The Neiman Marcus chain was sold for $6 million to private investors. The sale to Ares Management and Canadian Pension Plan is expected to close by the end of the year.
Ares Management specializes in purchasing struggling companies. Canadian Pension Plan primarily invests in real estate. Both companies will own an equal share of the luxury retail chain.
As reported by USA Today, the new owners plan to invest in the continuation and growth of Neiman Marcus.
TPG Capital and Warburg Pincus have owned the retail chain since 2005. The sale comes after exploring a number of options, including an initial public offering.
Faith Hope Consolo, of Douglas Elliman Real Estate, says TPG and Warburg have made several attempts to “exit their investment.” The company continues to make a profit. However, sales have decreased since last year.
Mark Cohen of Columbia Business School says the deal will be positive for Neiman Marcus. He explains that their “seasoned management bench” will help the company remain competitive through the change.
Neiman Marcus’ remained competitive through the recession by adding online shopping and customer loyalty programs.

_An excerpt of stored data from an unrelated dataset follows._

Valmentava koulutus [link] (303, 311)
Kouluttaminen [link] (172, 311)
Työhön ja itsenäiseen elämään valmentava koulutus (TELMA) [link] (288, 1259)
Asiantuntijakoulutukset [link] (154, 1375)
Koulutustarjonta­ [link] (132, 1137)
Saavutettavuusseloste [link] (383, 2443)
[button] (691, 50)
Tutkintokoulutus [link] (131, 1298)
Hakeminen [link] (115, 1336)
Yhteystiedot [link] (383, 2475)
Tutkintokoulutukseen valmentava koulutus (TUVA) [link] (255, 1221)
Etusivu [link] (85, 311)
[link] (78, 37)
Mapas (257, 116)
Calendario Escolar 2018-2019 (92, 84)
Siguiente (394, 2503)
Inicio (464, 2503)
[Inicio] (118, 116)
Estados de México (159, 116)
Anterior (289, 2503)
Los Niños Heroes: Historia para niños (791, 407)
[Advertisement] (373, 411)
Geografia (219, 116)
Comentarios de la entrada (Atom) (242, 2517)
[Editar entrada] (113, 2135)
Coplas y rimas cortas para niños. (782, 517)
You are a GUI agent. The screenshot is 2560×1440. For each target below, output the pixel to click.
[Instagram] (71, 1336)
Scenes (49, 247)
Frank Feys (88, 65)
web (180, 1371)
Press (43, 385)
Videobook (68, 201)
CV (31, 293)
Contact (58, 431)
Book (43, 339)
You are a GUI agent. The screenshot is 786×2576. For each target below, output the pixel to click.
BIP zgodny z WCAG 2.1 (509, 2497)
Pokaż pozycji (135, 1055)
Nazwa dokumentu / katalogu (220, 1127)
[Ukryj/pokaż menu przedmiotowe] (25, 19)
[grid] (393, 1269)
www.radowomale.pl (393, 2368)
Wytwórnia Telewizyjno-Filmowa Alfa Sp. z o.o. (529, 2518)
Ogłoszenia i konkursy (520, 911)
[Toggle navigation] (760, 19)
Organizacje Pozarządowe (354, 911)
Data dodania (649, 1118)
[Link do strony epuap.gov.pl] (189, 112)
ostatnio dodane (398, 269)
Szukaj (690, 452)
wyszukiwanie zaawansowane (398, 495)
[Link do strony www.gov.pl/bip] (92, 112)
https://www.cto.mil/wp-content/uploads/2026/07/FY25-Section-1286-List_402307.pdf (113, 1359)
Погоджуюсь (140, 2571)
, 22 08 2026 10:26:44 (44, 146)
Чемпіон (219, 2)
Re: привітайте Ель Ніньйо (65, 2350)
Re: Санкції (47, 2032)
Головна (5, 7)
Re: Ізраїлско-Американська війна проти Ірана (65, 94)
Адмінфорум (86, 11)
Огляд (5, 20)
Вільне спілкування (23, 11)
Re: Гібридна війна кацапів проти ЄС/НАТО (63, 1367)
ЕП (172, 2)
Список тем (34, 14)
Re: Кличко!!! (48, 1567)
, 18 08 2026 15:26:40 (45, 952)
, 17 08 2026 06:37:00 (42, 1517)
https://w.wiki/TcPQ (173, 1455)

Their reputation for providing great customer service is unprecedented.
The luxury retail chain is base in Dallas, Texas.
As reported by ABC News, Neiman Marcus was founded by Herbert Marcus Sr., Carrie Marcus, and A.L. Neiman, in 1907.
Broadway-Hale purchased the company in 1969. Following the purchase, Neiman Marcus expanded to other states.
There are currently 79 Neiman Marcus stores nationwide. They also offer many of their products online.
One of Neiman Marcus’ biggest competitors, Saks Fifth Avenue, was also recently sold. Saks Incorporated was sold to Hudson’s Bay Company for $2.4 billion. Hudson’s Bay owns luxury retailer Lord & Taylor.
The sale of Neiman Marcus is expected to give the company a boost in their competition with luxury retailers nationwide.